I wrote on and off for four long years. Dave helped with the writing, too, especially toward the end. The result was a well-crafted and brutally honest story. But now it was time to ask the real question: How many readers would actually spend money to take such a harrowing journey? 

The answer from publishers was clear: Not enough. Especially since I had no platform to promote the book. 

For a time, Dave and I considered self-publishing. It would be easy, since my sister is a professional typesetter. 

But something gave me pause. 

And that pause has lasted more than a year. 

Maybe someday I’ll make revisions and move forward. Or maybe I’ll decide that I wrote the book for catharsis only, and it should never see the light of day. 
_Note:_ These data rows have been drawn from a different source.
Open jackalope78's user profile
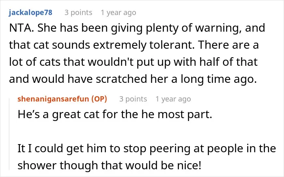284x177 pixels. [30, 13]
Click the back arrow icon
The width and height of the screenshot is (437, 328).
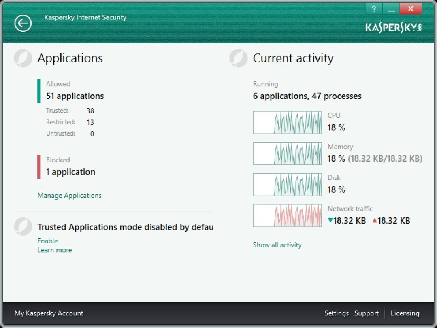tap(23, 23)
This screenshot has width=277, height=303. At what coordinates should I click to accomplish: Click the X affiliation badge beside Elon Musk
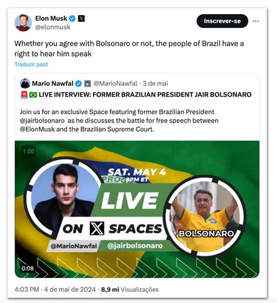[81, 19]
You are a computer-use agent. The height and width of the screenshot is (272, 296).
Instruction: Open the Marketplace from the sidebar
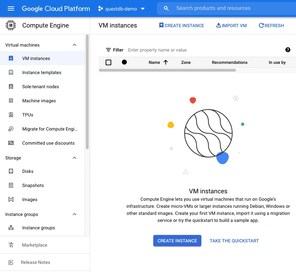pyautogui.click(x=35, y=245)
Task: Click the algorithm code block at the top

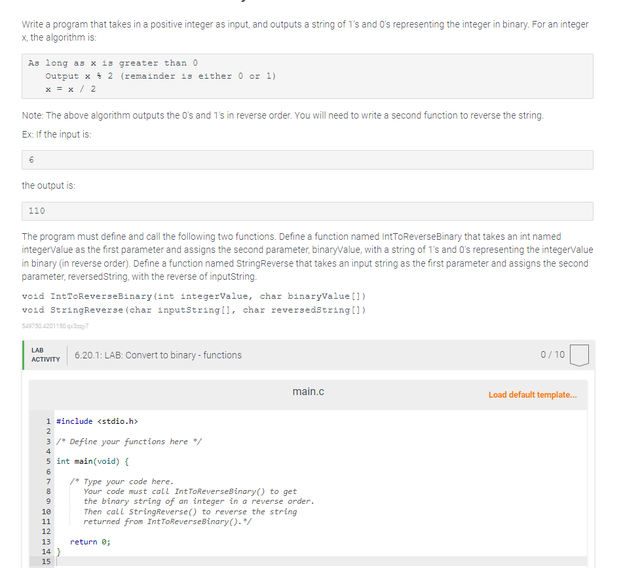Action: pos(307,75)
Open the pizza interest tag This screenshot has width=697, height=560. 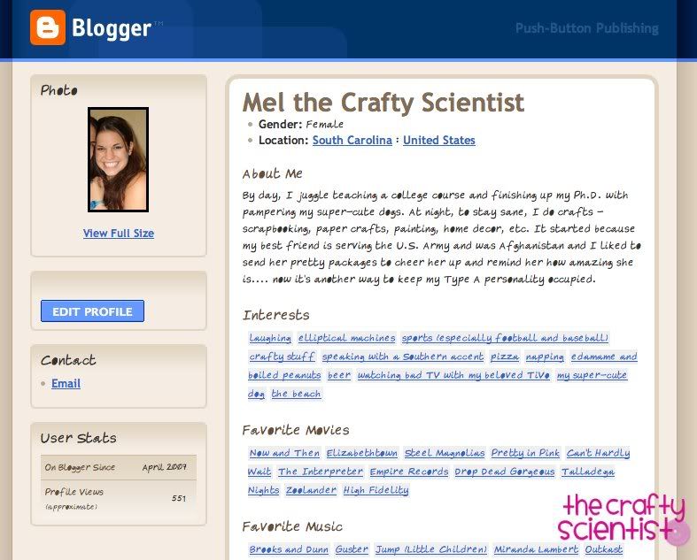click(505, 357)
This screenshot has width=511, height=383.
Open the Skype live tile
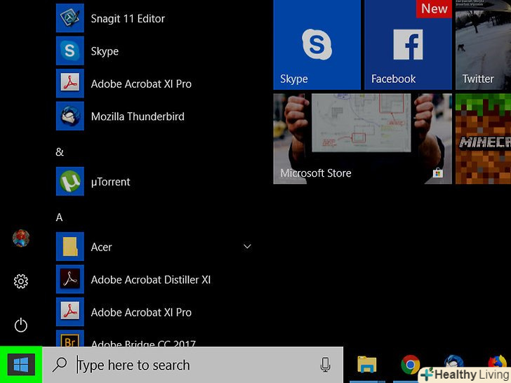pyautogui.click(x=316, y=45)
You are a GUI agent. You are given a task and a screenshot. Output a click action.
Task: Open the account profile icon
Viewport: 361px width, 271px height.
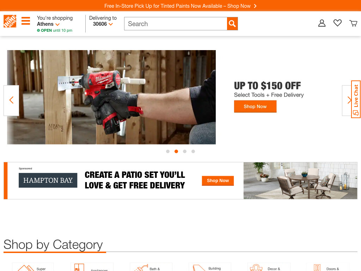tap(322, 23)
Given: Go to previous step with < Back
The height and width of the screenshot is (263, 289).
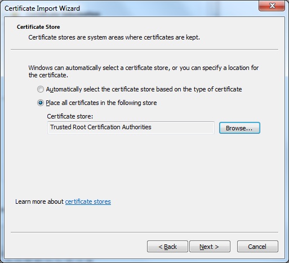Looking at the screenshot, I should [167, 246].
The latter would be disappointing. But it would also signify something kind of astonishing. It would mean that the writer part of me loved the broken and hurting part of me so much that she was willing to slave away on that book all those years—just to help that girl heal.

Who knew I loved myself so much?  

Now, I hope I love myself enough to keep on writing here. It’s such a scary thing to even try. I’m sure I’ll talk more about Noah’s story; I have so much to say about related topics, like addiction and mental illness. 

But I also want to talk about what’s going on right now. Because my life is pretty amazing these days. I have a job I like. Wonderful friends. A son who lives nearby. 

And a husband who wants to smell like me. (Not pervy at all, Dave.)

Thanks so much for reading. I’d love to hear from you.